Influences on Marketing Strategy

Marketing strategy is a set of choices made by an organization to maximize the potential use of its products and services. The choices are influenced by its mission, target market, environmental assessment and goals. Ultimately, these factors determine how marketers will use the key tactics in the marketing mix: product, promotion, price and place.

  1. Mission

    • An organization's mission is a statement of why it exists and what it hopes to contribute to the marketplace. It is forward-looking and future-oriented, designed to chart a course beyond immediate sales toward enduring success. Both businesses and nonprofit entities can benefit from developing a mission. For example, a hospital could frame its mission as helping to improve public health for the community it serves, not just providing care for sick patients.

    Target Market

    • A target market is a group of consumers with high potential to buy the firm's brands. Some targets are chosen because they share demographic characteristics, like age, sex or income. Others embrace a distinctive lifestyle, like fitness buffs or frequent travelers. Whatever its profile, the needs and wants of this group influence a wide range of tactical decisions. For example, a cruise operator targeting honeymooners might choose to advertise in brides' magazines and promote its product at wedding industry trade shows.

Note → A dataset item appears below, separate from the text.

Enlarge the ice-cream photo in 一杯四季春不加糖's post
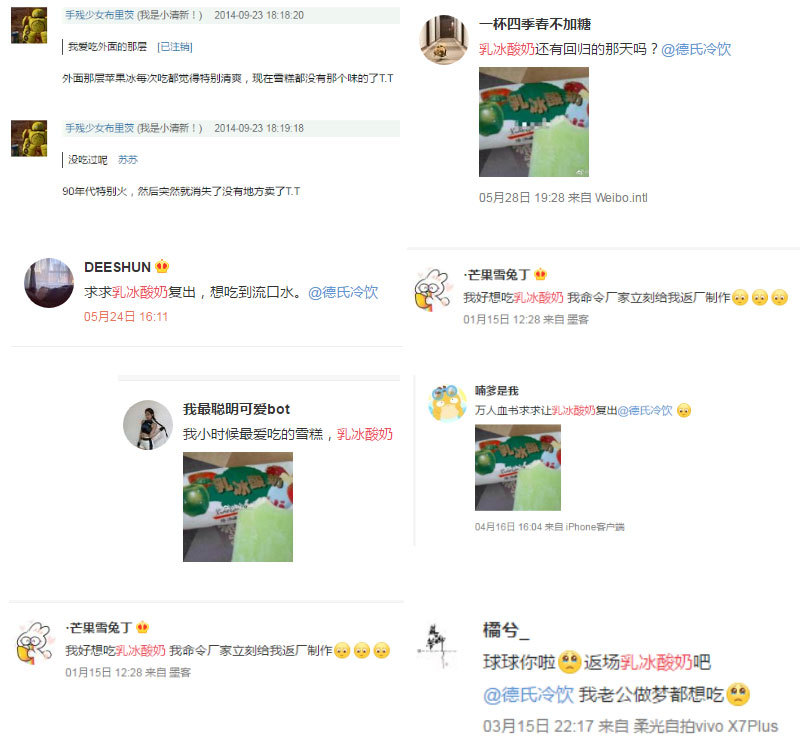pos(534,122)
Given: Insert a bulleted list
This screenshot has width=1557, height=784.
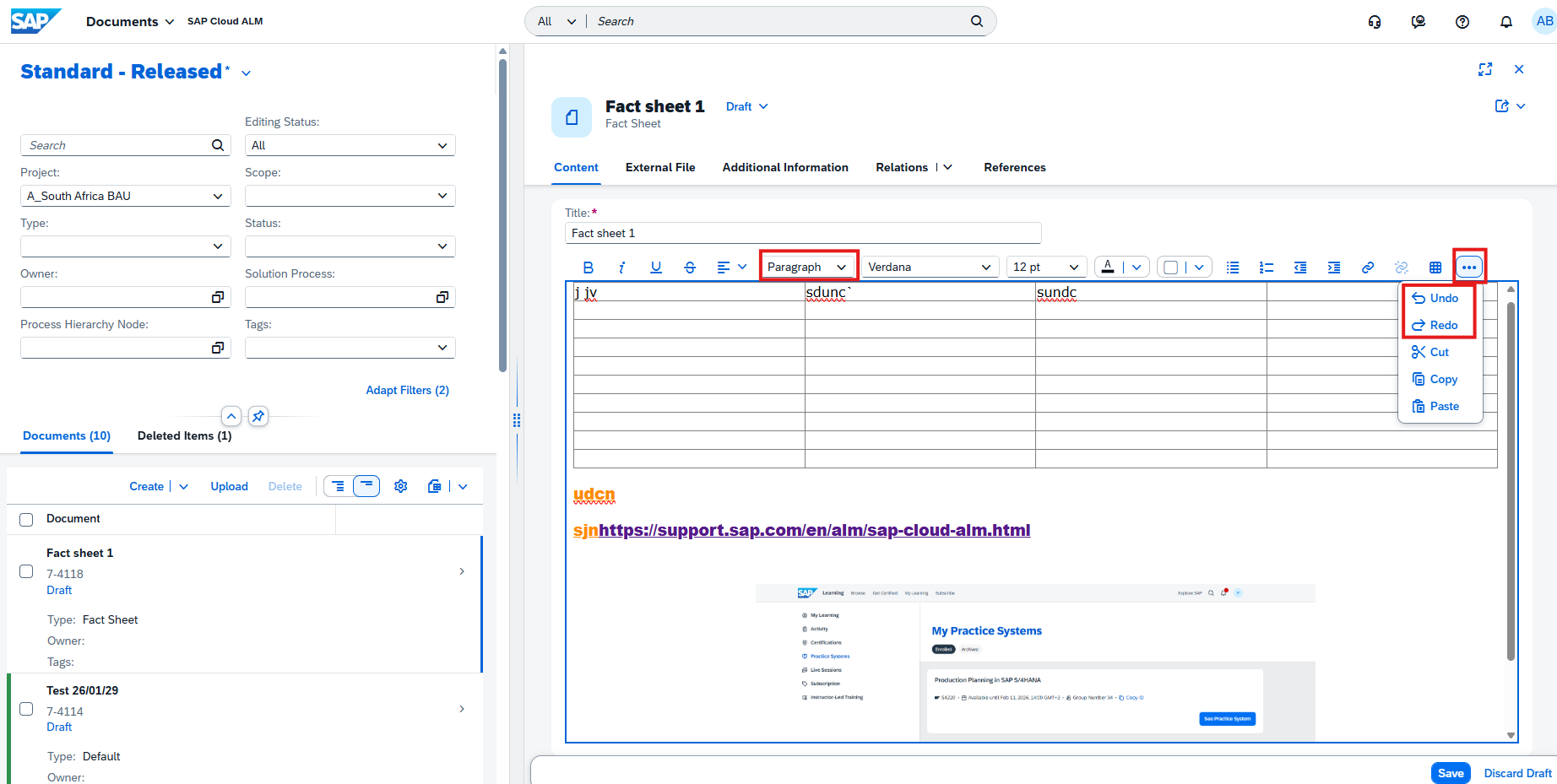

    Environmental Assessment

    • An environmental assessment, also known as a SWOT analysis, helps the firm evaluate its strengths, weaknesses, opportunities and threats. Strengths and weaknesses are under the firm's control, including positives like a strong brand image and negatives like outdated warehouses. Opportunities and threats arise from the outside world, like the emergence of a new market or the collapse of an existing one. This information is incorporated into the marketing strategy through resource allocation as well as marketing-mix decisions.

    Goals

    • The goal of an organizational strategy is like the destination of a trip: It establishes a direction and encourages coordination among different kinds of activities. In marketing, goals are most often expressed in numerical terms, like profit, revenue, return on investment and/or market share. But a qualitative objective, like trying to improve ethical decision-making, can also influence marketing strategy, as long as it is realistic and achievable within a specific time frame.